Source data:
════════════════

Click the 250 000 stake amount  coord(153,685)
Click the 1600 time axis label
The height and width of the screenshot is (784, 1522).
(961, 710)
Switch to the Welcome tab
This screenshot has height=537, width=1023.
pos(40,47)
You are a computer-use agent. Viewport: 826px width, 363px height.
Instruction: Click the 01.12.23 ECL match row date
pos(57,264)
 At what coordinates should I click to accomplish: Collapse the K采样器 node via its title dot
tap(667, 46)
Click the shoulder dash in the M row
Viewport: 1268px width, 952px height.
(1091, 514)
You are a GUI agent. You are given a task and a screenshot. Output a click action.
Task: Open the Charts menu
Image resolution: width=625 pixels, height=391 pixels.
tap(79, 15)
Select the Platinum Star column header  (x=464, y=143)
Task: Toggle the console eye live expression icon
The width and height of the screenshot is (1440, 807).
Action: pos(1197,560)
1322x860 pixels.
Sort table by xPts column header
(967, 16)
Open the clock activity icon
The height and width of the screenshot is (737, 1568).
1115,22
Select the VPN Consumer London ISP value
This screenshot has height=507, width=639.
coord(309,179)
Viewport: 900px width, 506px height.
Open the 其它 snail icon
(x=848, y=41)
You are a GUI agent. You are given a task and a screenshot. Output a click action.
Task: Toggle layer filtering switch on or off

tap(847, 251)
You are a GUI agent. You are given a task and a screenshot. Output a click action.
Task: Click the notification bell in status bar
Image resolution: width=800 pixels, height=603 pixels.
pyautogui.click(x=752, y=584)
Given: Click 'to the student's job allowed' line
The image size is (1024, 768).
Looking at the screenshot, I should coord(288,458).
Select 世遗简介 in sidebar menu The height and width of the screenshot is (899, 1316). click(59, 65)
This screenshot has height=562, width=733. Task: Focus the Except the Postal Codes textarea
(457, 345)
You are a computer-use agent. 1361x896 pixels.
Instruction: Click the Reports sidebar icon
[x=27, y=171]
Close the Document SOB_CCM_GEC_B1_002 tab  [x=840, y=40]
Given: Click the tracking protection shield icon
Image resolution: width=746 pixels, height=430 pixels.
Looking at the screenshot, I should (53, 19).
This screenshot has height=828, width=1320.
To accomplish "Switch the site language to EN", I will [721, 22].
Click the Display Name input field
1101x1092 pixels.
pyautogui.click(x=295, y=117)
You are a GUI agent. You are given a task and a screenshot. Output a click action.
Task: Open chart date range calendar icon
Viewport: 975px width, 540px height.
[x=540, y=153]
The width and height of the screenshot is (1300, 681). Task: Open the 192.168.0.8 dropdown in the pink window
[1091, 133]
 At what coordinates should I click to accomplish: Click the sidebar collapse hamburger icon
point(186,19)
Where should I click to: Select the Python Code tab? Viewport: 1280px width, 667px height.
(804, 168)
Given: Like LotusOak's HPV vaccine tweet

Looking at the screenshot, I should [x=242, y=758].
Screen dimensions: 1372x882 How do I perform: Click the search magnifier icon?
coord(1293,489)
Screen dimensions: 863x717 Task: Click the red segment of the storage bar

════════════════

[WORK REQUIRED]:
The lines from the one containing "This screenshot has height=828, width=1320." through the final line of the entries above are to be printed exactly, with nothing added.

[EXERCISE RESPONSE]:
This screenshot has height=828, width=1320.
To accomplish "Switch the site language to EN", I will [721, 22].
Click the Display Name input field
1101x1092 pixels.
pyautogui.click(x=295, y=117)
You are a GUI agent. You are given a task and a screenshot. Output a click action.
Task: Open chart date range calendar icon
Viewport: 975px width, 540px height.
[x=540, y=153]
The width and height of the screenshot is (1300, 681). Task: Open the 192.168.0.8 dropdown in the pink window
[1091, 133]
 At what coordinates should I click to accomplish: Click the sidebar collapse hamburger icon
point(186,19)
Where should I click to: Select the Python Code tab? Viewport: 1280px width, 667px height.
(804, 168)
Given: Like LotusOak's HPV vaccine tweet

Looking at the screenshot, I should [x=242, y=758].
Screen dimensions: 1372x882 How do I perform: Click the search magnifier icon?
coord(1293,489)
Screen dimensions: 863x717 Task: Click the red segment of the storage bar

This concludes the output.